Somente ontem, mais de 20 mil fiéis compareceram ao primeiro dia do velório público de Francisco. As filas gigantescas levaram o Vaticano a estender o horário de visitação até zero (19h no horário de Brasília). O papa está com o inseparável rosário entre as mãos e foi vestido com uma casula vermelha. Atendendo a um pedido expresso de Francisco, o caixão de madeira revestido de zinco não foi despoitado em um catafalco, ao contrário dos antecessores. Com a chegada de centenas de chefes de Estado e de governo, Roma se encontra em estado de sírio, com segurança máxima. A previsão é de que entre 150 e 170 delegações estrangeiros desembarquem na Cidade Eterna. Entre os líderes confirmaos, estão os presidentes Luiz Inácio Lula da Silva (Brasil), Donald Trump (Estados Unidos), Javier Milei (Argentina) e os reis da Espanha e da Bélgica, além do príncipe William.
Todos os acessos ao Vaticano e às ruas próximas foram completamente selados, com a instalação de pontos de controle. Mochilas e bolsas passam por revistas criteriosas e por inspeção em máquinas de raios-X. Na Basílica de São Pedro, a segurança somente foi flexibilizada para permitir um dos momentos mais emocionantes do dia: a freira Genevieve Jeanningro, em lágrimas, recebeu a autorização de se aproximar do caixão de seu melhor amigo. O clima entre os fiéis era de comoção. Crianças choravam e fiéis se detinham na fila para tirar fotos e filmar o pontífice com os celulares — algo que o próprio papa expressava reservas durante as missas e celebrações litúrgicas.

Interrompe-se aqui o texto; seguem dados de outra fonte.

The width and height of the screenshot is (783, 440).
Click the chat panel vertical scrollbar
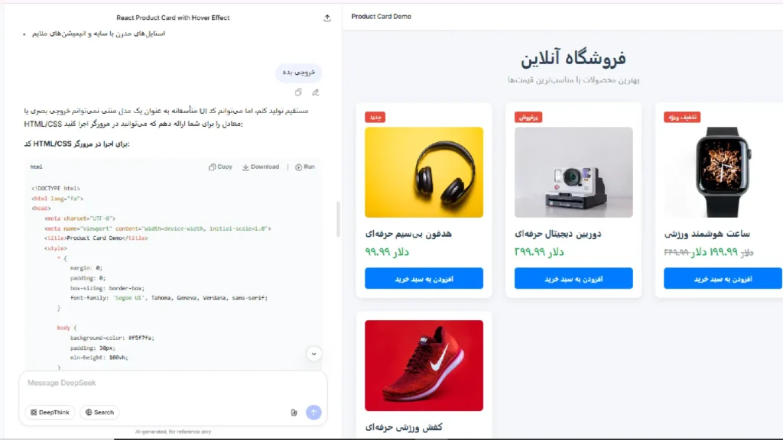tap(338, 219)
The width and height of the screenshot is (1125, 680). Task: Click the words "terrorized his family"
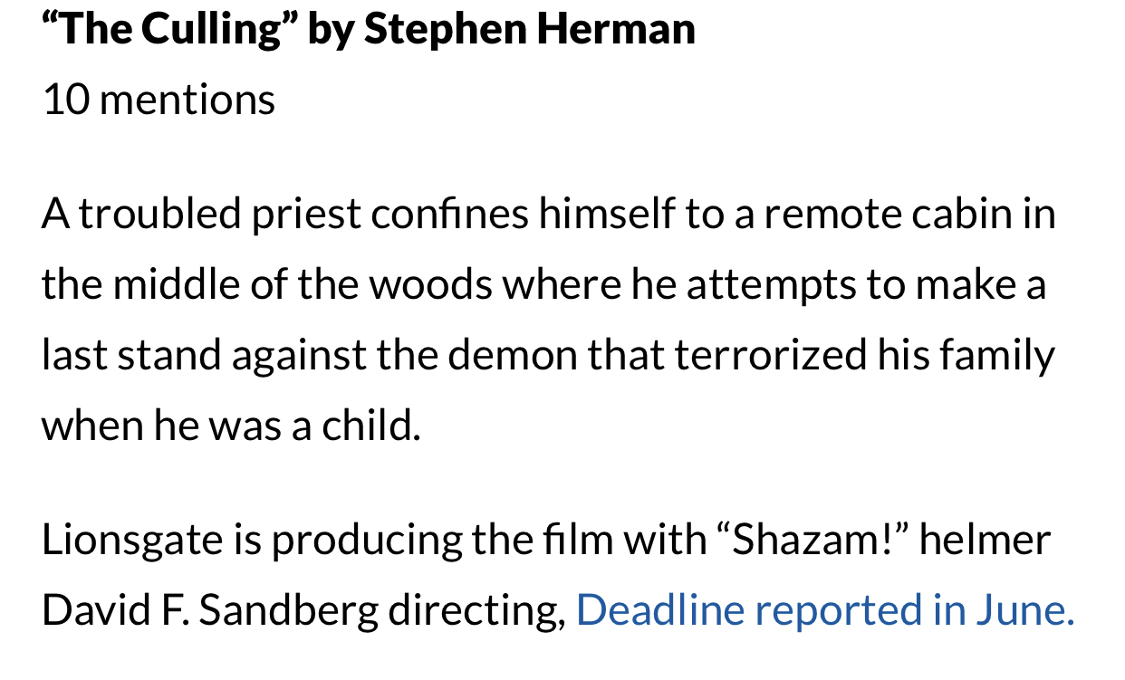[x=865, y=357]
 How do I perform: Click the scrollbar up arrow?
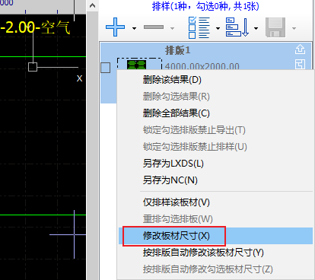click(x=93, y=5)
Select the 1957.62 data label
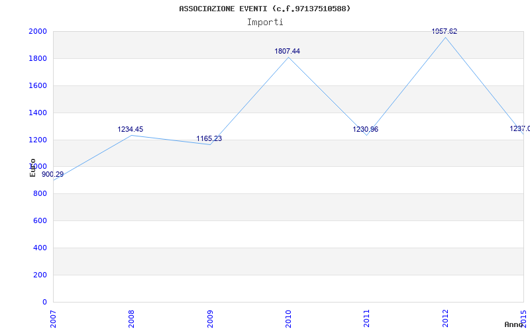The height and width of the screenshot is (331, 530). click(x=445, y=31)
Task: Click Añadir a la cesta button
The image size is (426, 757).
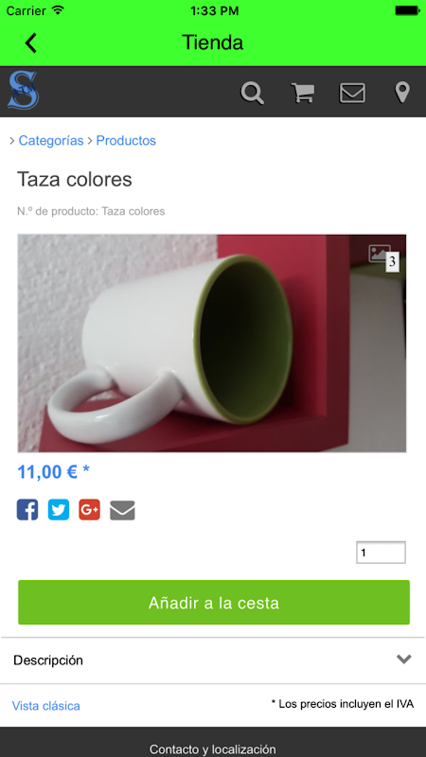Action: 214,603
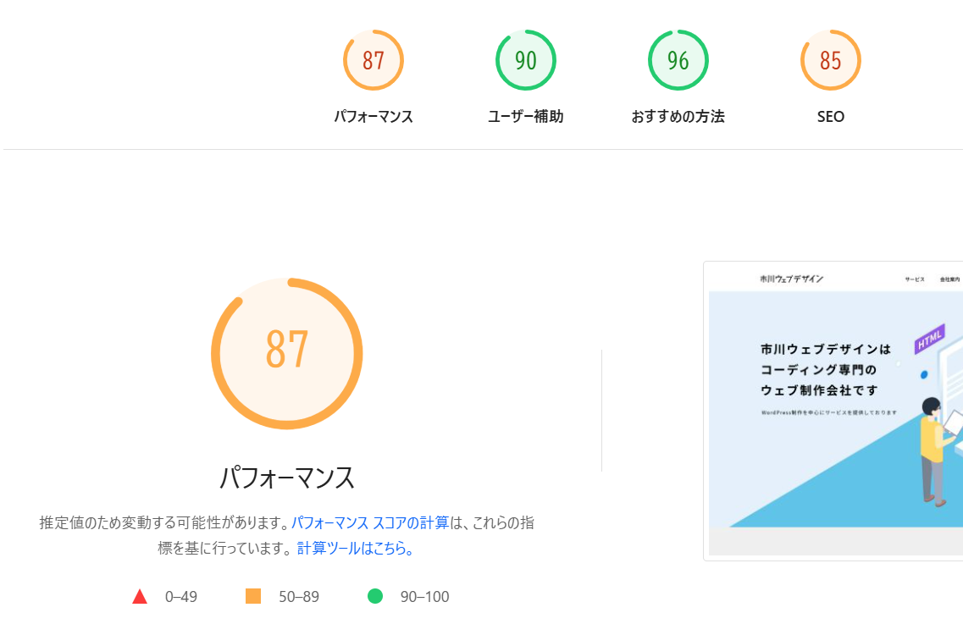Click the orange 85 SEO score gauge
Image resolution: width=963 pixels, height=624 pixels.
tap(830, 61)
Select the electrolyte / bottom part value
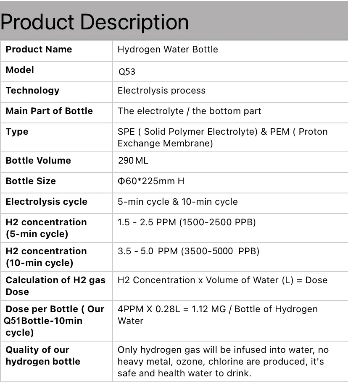This screenshot has width=348, height=386. (189, 111)
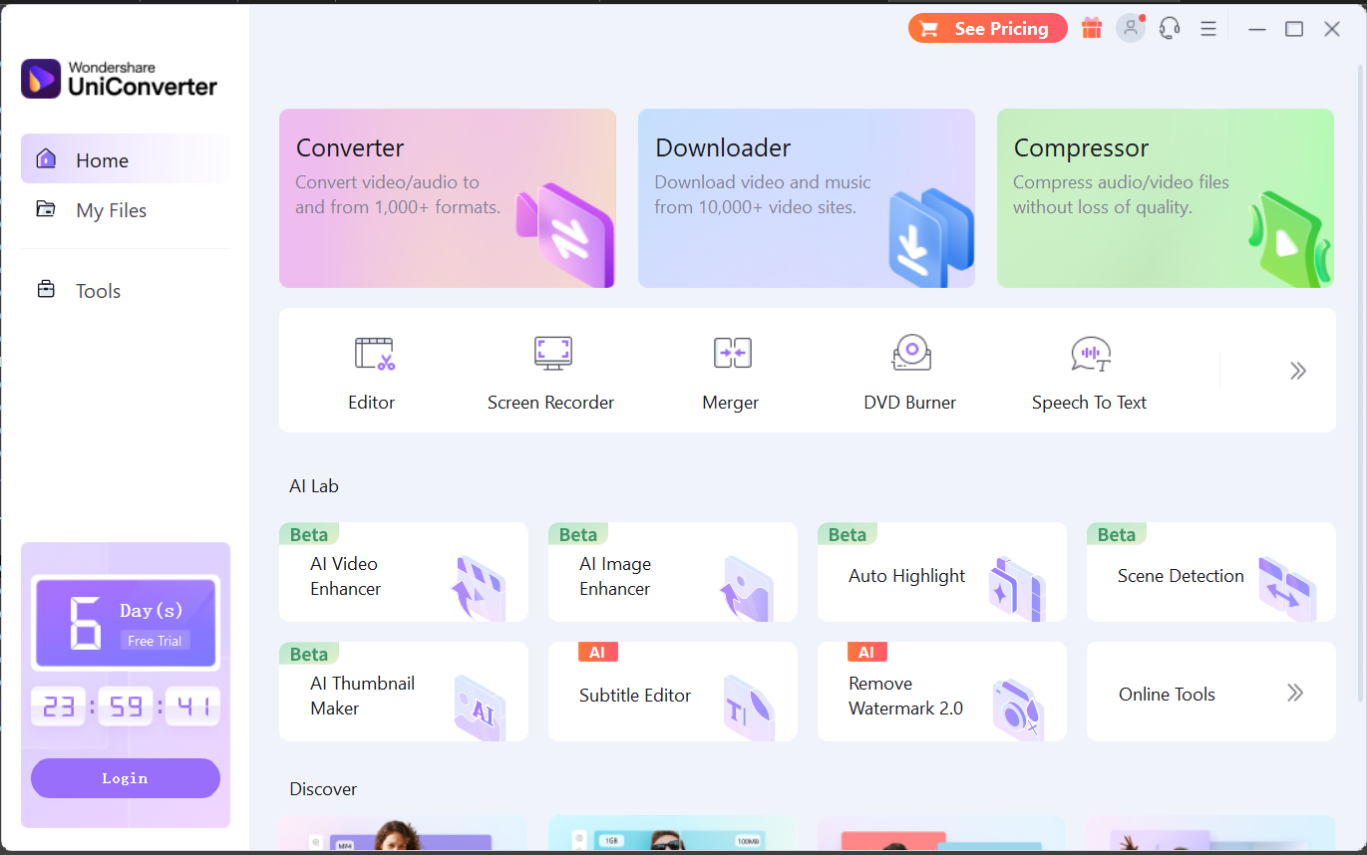Open the Tools section
The width and height of the screenshot is (1367, 855).
coord(98,290)
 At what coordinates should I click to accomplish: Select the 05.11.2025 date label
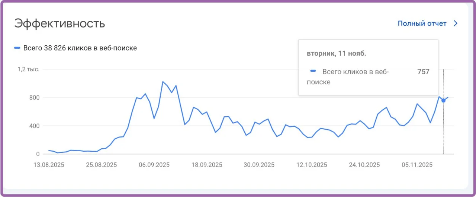[417, 165]
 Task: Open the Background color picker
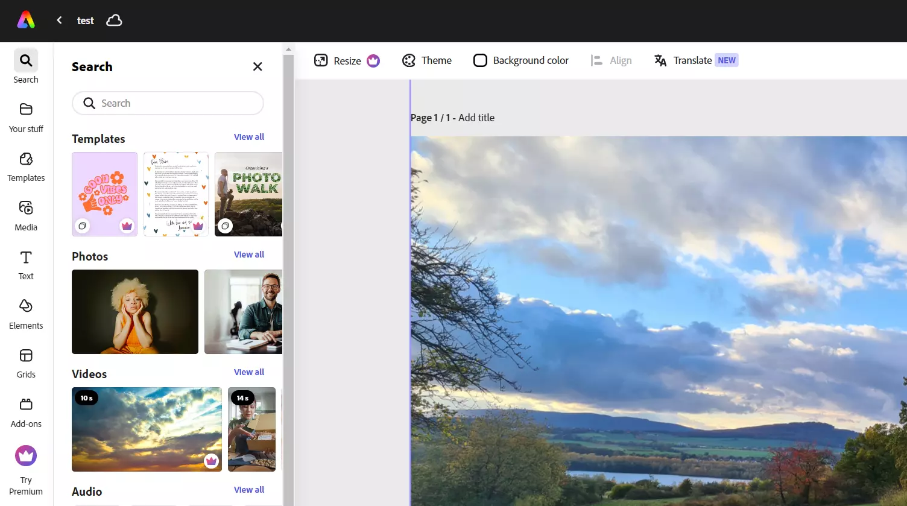pyautogui.click(x=520, y=60)
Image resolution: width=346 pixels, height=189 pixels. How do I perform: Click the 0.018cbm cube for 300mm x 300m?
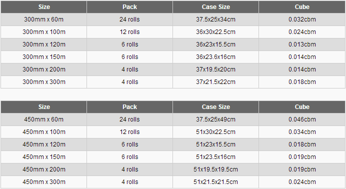click(x=302, y=82)
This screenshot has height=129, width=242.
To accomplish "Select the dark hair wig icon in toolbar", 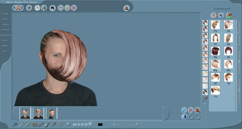I will [x=52, y=8].
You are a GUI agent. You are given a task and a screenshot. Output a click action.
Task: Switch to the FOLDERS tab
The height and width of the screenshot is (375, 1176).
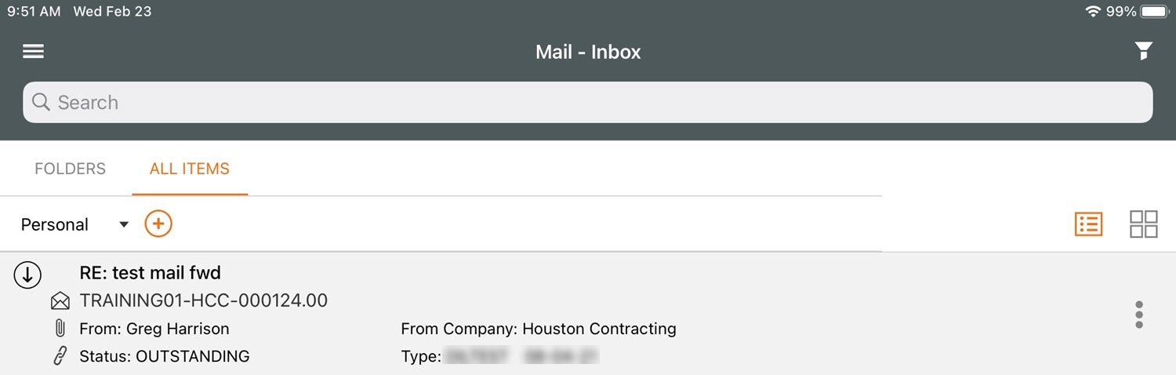click(70, 169)
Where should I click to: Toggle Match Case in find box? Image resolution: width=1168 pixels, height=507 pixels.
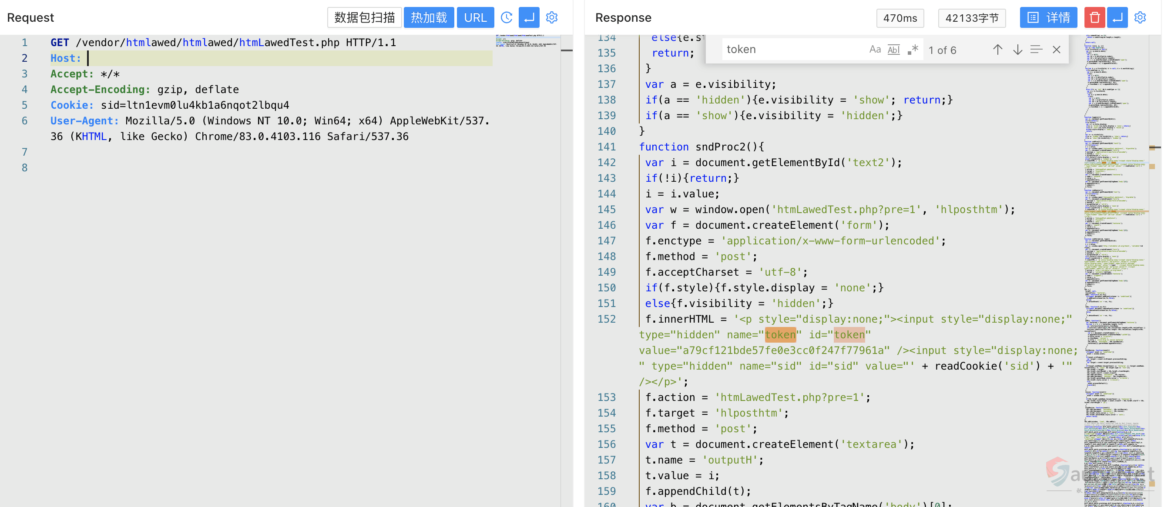pyautogui.click(x=875, y=49)
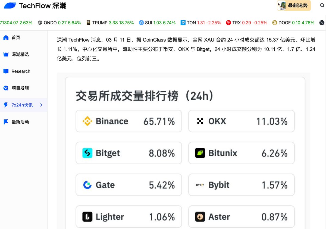Click the 7x24h快讯 lightning icon
326x229 pixels.
pyautogui.click(x=6, y=105)

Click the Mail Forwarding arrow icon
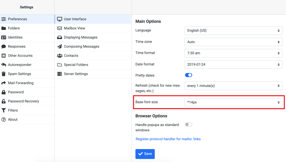click(x=4, y=83)
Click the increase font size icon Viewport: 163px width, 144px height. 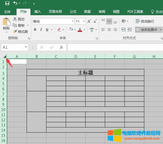click(90, 21)
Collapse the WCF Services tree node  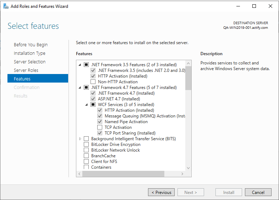pos(87,105)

Às 20h de amanhã (15h em Brasília), o carmelengo Kevin Farrell comandará a cerimônia de fechamento do caixão, um rito solene previsto no Ordo Exsequiarum Romani Pontificis (Ordem dos Funerais do Romano Pontífice). No sábado, às 10h (5h em Brasília), o cardeal Giovanni Battista Re, decano do Colégio Cardinalício, celebrará a Missa das Exéquias e abrirá, oficialmente, o primeiro de nove dias de luto e oração. No fim da cerimônia, serão observados os ritos da Última Commendatio e da Valedictio (Última comenda e despedida). Então, o caixão será levado para o interior da Basílica de São Pedro e, de lá, transferido para a Basílica de Santa Maria Maior, a 3km da Praça de São Pedro, onde será sepultado. Francisco também deixou expresso o desejo de que o enterro ocorresse do lado de fora dos muros do Vaticano — mais um gesto de simplicidade. O último pontífice cujo funeral não ocorreu na Cidade do Vaticano foi Leão XIII, em 1903.
Conclave
Pela tradição da Igreja Católica, o conclave tem início entre o 15º e o 20º dia depois da morte do papa. Como Francisco morreu em 21 de abril, a previsão é de que a eleição de seu sucessor tenha início entre 6 e 11 de maio. O conclave contará com a participação de 135 cardeais, 80% deles escolhidos pelo próprio Francisco.
Especialista em história da Igreja Católica e professor da Pontifícia Universidade Gregoriana de Roma, Roberto Regoli afirmou ao Correio que todos os papas desejam ser reformistas. "Há dois significados diferentes de reforma. A palavra vem do latim 'reformare', dos termos 're' e 'formare', que indicam um modelamento, uma nova formação. O termo pode olhar tanto para o passado quanto para o futuro. No mundo judiciário, realizar uma reforma normalmente indica a introdução de alguma novidade, assim também no mundo fiscal, militar, etc. No cristianismo, porém, o tema da reforma tem a ver com a área da pureza, com a remoção das incrustações da história da Igreja fundada por Cristo."